McHattie pulls double duty as the aforementioned Johnny and as a drug-addled trumpet player known as The Maestro (the connection is never quite explored). Johnny is an assassin working for a local gangster named Hercules (Rollins), owner of the seediest bar in the city. Hercules plans to start catering to pedophiles, not what Johnny signed up for.
Meanwhile, a couple of blocks away, The Maestro prepares to play at a the lush wedding of a vampire and his underage bride. Their stories are bound to intersect. Violently.
A solid storyteller with a penchant for the unusual, Bruce McDonald keeps Dreamland from veering too far into the incomprehensible, although he allows one too many pointless monologues in. The film is at its best when McDonald lets the characters loose and bounce from each other. The interactions between no-good Hercules and the vampire shouldn’t be this entertaining. There’s a bit of social criticism, but it’s too broad to register
But Dreamland is Stephen McHattie’s movie and he puts on a show. While Johnny Deadeyes is the most compelling character of the two (the badass with a moral compass, a noir staple), as the musician, McHattie delivers a haunting rendition of “I saved the world today” reminiscent of Chet Baker. In fact, the whole Maestro persona has been moulded after the jazz legend.

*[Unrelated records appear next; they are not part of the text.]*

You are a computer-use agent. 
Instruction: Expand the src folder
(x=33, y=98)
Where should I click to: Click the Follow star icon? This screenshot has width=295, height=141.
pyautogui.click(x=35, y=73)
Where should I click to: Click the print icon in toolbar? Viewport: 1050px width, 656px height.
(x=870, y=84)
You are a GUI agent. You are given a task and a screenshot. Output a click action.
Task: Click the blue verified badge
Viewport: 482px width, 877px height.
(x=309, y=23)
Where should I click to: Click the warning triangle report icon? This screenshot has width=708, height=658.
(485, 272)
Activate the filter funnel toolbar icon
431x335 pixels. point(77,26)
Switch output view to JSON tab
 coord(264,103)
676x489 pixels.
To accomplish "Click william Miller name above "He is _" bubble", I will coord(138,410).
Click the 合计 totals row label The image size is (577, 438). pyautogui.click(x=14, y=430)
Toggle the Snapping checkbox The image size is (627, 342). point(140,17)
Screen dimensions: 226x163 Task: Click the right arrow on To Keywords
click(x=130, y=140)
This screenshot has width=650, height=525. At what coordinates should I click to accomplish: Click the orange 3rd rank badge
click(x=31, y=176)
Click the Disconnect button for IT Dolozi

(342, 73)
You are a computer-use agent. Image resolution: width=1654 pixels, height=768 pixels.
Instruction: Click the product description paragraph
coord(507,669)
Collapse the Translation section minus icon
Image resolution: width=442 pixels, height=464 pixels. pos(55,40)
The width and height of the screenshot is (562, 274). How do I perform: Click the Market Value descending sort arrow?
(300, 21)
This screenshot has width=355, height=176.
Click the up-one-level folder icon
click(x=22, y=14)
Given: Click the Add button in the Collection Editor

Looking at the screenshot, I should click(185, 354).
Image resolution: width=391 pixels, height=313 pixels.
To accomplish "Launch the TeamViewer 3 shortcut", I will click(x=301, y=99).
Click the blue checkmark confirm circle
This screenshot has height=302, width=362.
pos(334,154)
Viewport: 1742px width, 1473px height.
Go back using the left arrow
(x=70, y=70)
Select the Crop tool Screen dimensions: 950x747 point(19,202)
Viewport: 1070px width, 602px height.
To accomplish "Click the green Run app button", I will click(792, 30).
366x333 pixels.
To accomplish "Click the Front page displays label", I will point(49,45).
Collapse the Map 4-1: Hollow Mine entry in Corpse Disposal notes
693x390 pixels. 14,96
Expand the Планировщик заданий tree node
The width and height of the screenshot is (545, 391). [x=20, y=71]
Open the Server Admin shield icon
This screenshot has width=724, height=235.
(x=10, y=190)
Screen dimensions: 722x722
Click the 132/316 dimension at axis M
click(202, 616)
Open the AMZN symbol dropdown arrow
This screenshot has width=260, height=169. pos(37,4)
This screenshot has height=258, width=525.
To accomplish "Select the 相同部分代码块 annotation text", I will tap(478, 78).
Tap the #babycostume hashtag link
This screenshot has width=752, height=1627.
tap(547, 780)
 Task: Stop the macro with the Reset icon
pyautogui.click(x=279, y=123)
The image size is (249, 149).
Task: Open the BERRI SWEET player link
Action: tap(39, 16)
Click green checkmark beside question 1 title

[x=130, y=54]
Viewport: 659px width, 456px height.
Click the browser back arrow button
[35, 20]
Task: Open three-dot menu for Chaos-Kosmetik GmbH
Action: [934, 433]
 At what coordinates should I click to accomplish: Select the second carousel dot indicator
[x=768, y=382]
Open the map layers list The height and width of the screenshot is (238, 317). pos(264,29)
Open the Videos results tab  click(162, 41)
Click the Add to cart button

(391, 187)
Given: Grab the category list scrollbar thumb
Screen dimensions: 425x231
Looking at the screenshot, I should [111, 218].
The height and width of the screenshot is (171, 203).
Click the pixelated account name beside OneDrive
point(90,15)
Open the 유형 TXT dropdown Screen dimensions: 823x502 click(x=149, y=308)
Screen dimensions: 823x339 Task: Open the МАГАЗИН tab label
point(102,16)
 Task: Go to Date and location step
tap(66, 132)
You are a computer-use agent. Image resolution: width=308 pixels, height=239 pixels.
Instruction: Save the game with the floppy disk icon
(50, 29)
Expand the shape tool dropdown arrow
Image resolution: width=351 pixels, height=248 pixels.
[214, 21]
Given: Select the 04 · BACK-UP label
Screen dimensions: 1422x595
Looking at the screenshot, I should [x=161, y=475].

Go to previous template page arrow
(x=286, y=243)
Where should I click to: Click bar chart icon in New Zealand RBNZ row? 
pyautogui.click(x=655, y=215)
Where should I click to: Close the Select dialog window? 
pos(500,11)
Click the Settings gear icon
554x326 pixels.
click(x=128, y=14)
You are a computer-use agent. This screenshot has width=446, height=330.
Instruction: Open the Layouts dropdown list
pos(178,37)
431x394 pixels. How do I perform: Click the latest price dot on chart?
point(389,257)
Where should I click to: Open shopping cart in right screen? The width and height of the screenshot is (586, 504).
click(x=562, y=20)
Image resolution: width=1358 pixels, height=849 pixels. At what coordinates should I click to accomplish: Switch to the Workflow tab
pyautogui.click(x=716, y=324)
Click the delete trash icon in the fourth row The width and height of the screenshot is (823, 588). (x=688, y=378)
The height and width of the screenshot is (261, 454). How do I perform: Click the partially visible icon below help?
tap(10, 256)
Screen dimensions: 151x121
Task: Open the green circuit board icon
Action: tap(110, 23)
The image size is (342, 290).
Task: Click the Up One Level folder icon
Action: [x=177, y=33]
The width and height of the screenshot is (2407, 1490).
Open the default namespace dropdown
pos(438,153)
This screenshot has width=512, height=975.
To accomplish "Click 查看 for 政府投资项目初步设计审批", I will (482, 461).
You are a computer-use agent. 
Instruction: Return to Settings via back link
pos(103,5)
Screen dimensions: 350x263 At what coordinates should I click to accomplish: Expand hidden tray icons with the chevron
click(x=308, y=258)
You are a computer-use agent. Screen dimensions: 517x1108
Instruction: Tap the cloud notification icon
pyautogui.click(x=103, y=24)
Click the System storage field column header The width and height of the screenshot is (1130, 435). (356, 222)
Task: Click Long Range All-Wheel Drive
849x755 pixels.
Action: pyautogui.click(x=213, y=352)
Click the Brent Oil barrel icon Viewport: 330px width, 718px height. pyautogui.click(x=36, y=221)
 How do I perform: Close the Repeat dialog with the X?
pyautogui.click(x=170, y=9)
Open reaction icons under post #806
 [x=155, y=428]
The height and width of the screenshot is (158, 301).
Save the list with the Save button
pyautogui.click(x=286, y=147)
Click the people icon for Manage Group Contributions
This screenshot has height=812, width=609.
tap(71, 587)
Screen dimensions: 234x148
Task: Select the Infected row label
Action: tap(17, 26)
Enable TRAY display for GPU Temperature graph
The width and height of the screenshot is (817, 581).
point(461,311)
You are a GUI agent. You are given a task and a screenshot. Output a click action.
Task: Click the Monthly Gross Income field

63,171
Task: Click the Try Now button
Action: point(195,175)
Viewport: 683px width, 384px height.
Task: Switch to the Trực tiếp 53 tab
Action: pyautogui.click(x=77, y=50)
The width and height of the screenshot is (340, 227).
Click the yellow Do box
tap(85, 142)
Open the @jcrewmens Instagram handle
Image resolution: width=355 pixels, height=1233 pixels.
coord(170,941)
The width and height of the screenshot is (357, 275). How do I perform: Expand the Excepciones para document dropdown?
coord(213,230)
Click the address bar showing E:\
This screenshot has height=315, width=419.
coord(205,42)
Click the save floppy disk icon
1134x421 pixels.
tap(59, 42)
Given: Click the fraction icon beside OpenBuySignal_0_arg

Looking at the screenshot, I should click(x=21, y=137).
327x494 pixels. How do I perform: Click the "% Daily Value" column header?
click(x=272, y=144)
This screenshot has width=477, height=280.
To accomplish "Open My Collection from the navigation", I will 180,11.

There is a lot in Dreamland to keep you interested: The locations in Belgium and Luxembourg add an extra layer of surrealism to the proceedings, Rollins and Lewis add unexpected vulnerability to their live-wire personas. I just don’t think these elements add to much.
Having said that, Dreamland has grown on me. It’s not an unusual phenomenon with Bruce McDonald’s movies: I wasn’t that impressed with This Movie Is Broken and Hard Core Logo 2 the first time I saw them, yet to this day, I still remember them. Three heat-packing planets (out of five).
Dreamland is now available on demand in most platforms.